> Arbeitsaufträge
1 – Wie viele Standorte betreibt die Telekom laut dem Text über den Mobilfunkausbau bundesweit?
2 – Führen Sie den Text über den Mobilfunkausbau im Anschluss an seinen letzten Satz fort.

Seit 2010 betreibt die Telekom in Deutschland LTE-Sendemasten – damals ein technologischer Durchbruch, heute eigentlich Standard. Doch auch 15 Jahre später gilt das nicht für alle. Trotz regelmäßiger Erfolgsmeldungen von Telekom, Vodafone und O2 bleibt eine bittere Wahrheit bestehen: Hunderttausende Haushalte haben bis heute keinen Zugang zu schnellem LTE, geschweige denn zu echtem 5G.
📶 5G-Ausbau nur auf dem Papier
Laut Telekom sei 5G „mittlerweile fast die Regel“. In der Realität sieht das anders aus. Zwar hat der Netzriese in den vergangenen Wochen an 772 Standorten die Mobilfunkversorgung verbessert und 110 neue Sendemasten errichtet. Doch von echtem 5G – also auf der schnellen 3,6-GHz-Frequenz – profitieren nur wenige.
Insgesamt funken in Deutschland derzeit rund 10.900 5G-Antennen, was nur etwa 3.600 Standorten entspricht. Zum Vergleich: Die Telekom betreibt bundesweit rund 36.500 Standorte. Nur etwa ein Zehntel davon bietet also das „echte“ Highspeed-5G mit Gigabit-Geschwindigkeiten.
Der Rest nutzt die sogenannte Dynamic Spectrum Sharing (DSS)-Technologie – eine Art „5G light“, die sich Frequenzen mit LTE teilt und kaum zusätzliche Leistung bringt.
Bis 2025 will die Telekom 99 Prozent der Bevölkerung mit 5G versorgen – allerdings mit dieser langsameren Variante. Rechnerisch bedeutet das: Rund 410.000 Haushalte bleiben weiterhin ohne schnelles Internet.

> Vorliegende Auflistung
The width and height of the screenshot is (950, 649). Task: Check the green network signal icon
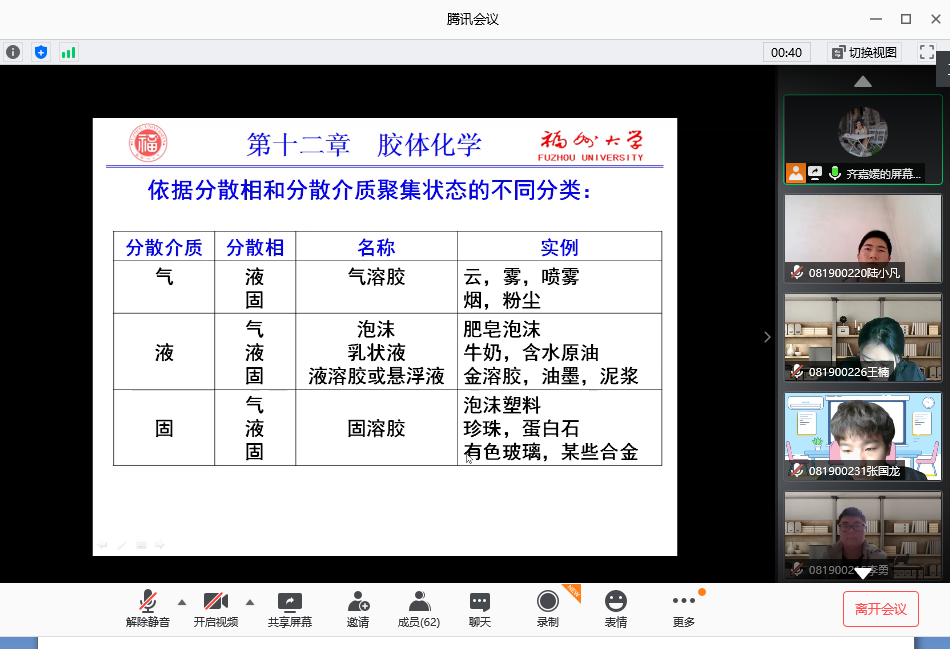[x=68, y=52]
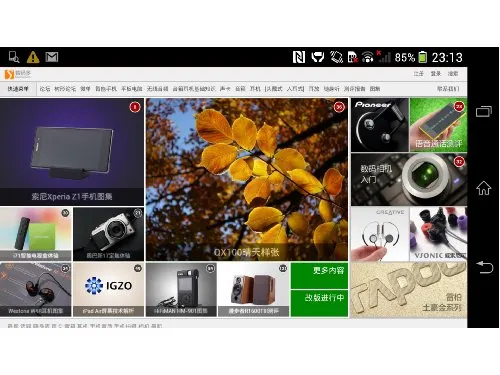Open the IGZO iPad Air screen article tile
The image size is (500, 375).
[109, 289]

> Lösungen
1 – Rund 36.500 Standorte.

2 –
📡 Gleiche Lage bei Vodafone und O2
Auch Vodafone und O2 (Telefónica) verkünden regelmäßig Ausbaufortschritte – in der Praxis bleibt die LTE-Abdeckung bei etwa 99 Prozent der Haushalte. Klingt beeindruckend, doch ein Prozent ohne Netz bedeutet:
👉 Rund 123.000 Haushalte haben gar keinen LTE-Empfang – und oft auch kein 5G.
Diese „weißen Flecken“ liegen meist in abgelegenen Regionen. Gründe dafür sind hohe Baukosten, fehlende Strom- und Datenanbindungen oder lokale Widerstände gegen neue Funkmasten. Bürgerinitiativen und Umweltauflagen verhindern oft den Bau neuer Antennen – selbst dort, wo der Bedarf groß ist.
O2-Chef Markus Haas warnte jüngst: „Selbst in Städten wird es zunehmend schwierig, neue Standorte zu finden. Die Kapazitäten stoßen an ihre Grenzen.“
⚙️ Notlösung MOCN: Geteilte Netze, wenig Leistung
Um Funklöcher wenigstens teilweise zu schließen, nutzen die Netzbetreiber inzwischen das MOCN-Verfahren (Multi Operator Core Network). Dabei dürfen Kunden eines Netzbetreibers auf den Mast eines anderen zugreifen – allerdings nur im langsamen LTE-Band 20, das maximal etwa 75 Mbit/s pro Betreiber liefert.
Für alltägliche Nutzung reicht das, echtes Highspeed-Internet ist es jedoch nicht.
📊 Millionen Haushalte ohne 5G
Beim neuen 5G-Standard ist das Bild noch düsterer:
- O2 erreicht derzeit rund 95 % der Bevölkerung,
- Vodafone etwa 92 %,
- die Telekom liegt bei 96 %.
Das klingt nach fast flächendeckender Versorgung, doch die Realität sieht anders aus. Denn die meisten dieser Antennen arbeiten ebenfalls im DSS-Modus, liefern also keine echten 5G-Geschwindigkeiten.
Schätzungen zufolge haben aktuell:
- über 2 Millionen Haushalte bei O2,
- rund 3,7 Millionen bei Vodafone
keinen 5G-Zugang.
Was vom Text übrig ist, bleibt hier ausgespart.